Garth 2 wrote:On the other hand the two pretending to be a RMN ONI officer and Prince Michael at Smoking Frog did seem to choose to die, whilst the ones taken into custody by the SLN did seemed to be surprised by it (unfortunately, we didn't get to see the ones the Manties identified beyond they "died").
As for the operative on Torch, we don't know how volunteer his choice was but he wasn't an alpha line agent but a gamma line so it might be that the Alpha lines has "more built in protection" against poison.
Maybe another part of the plan is that during interrogation a natural death (no doubt due to the stress) is less likely to trigger further investigation of the body.
It's also very difficult to convince anyone else after the fact that you've caught a spy if all you have is a body that clearly died of natural causes.

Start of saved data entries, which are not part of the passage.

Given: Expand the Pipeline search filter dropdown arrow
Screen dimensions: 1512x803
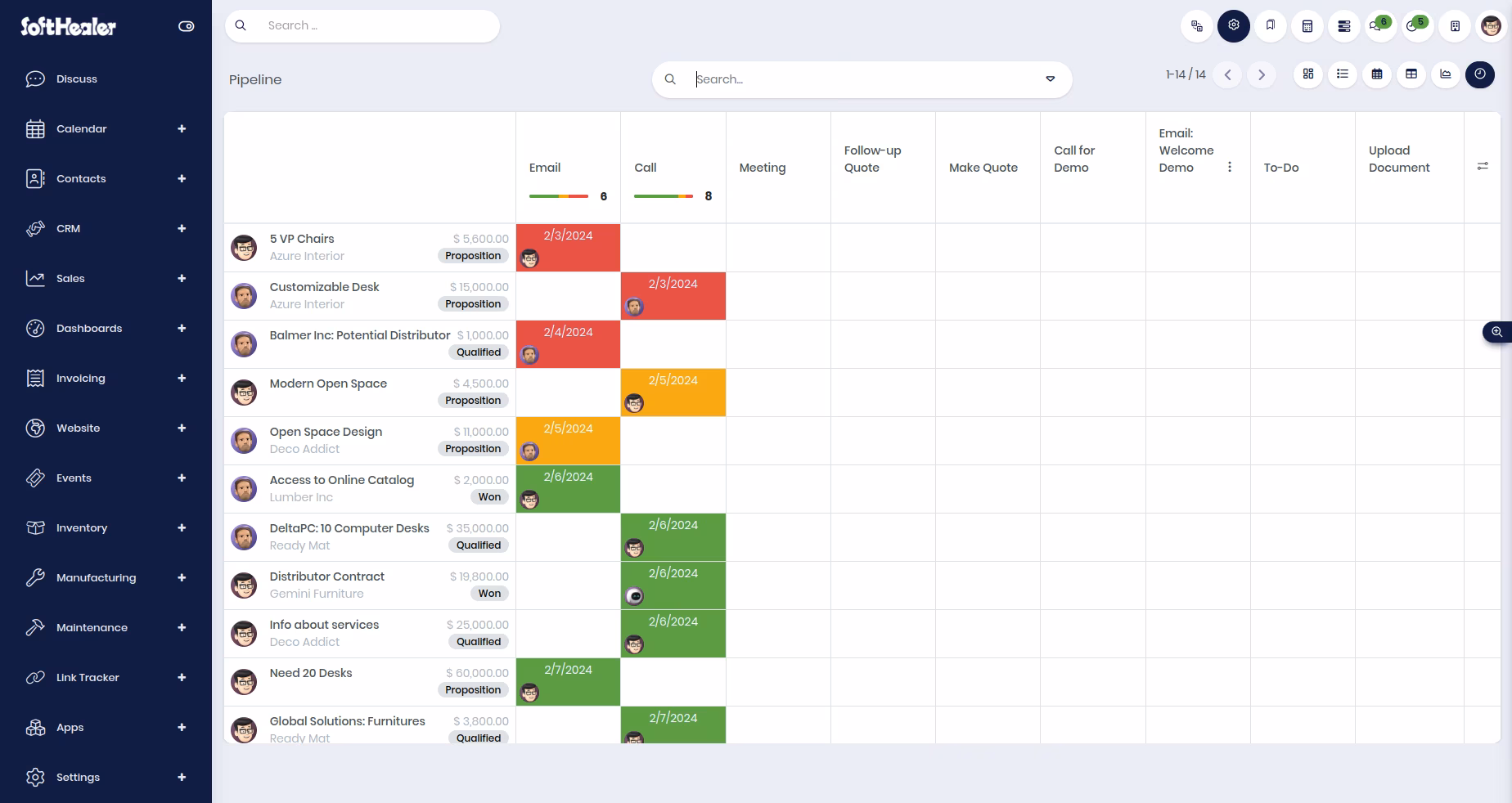Looking at the screenshot, I should coord(1051,79).
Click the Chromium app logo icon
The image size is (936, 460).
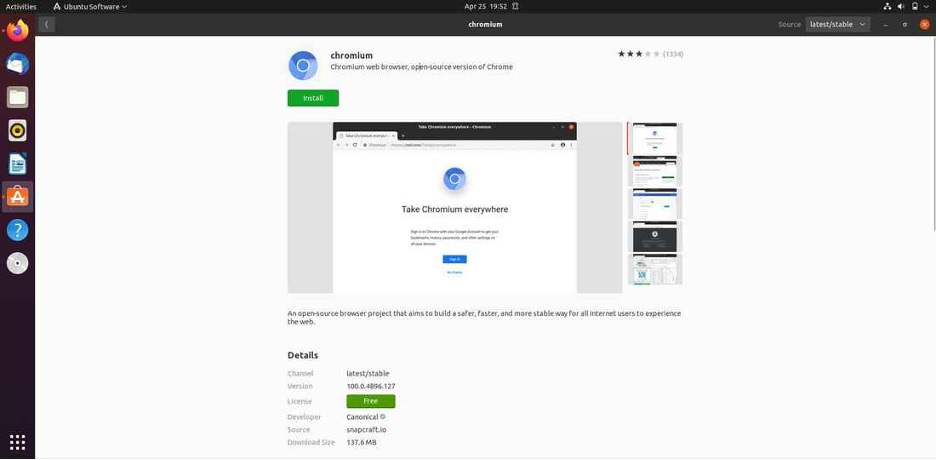(303, 65)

They only know that it is so because the death was observed and it was an extreme statistical fluke: one death you couldn't be sure, two you're scratching your head, three you're suspicious.
What probably happened is that the nanotech has a gross calculation of how compromised the person is and was programmed on how much the MAlign trusts that person to resist interrogation or turn coat (read: they don't). The direct confrontation probably meant it blew past the threshold and death was then and there, as opposed to randomised during the night.
Another point is OpSec about the nanotech itself. It may be programmed to protect itself and dissolve quickly before reverse engineering. But it can only do that after it's killed the host.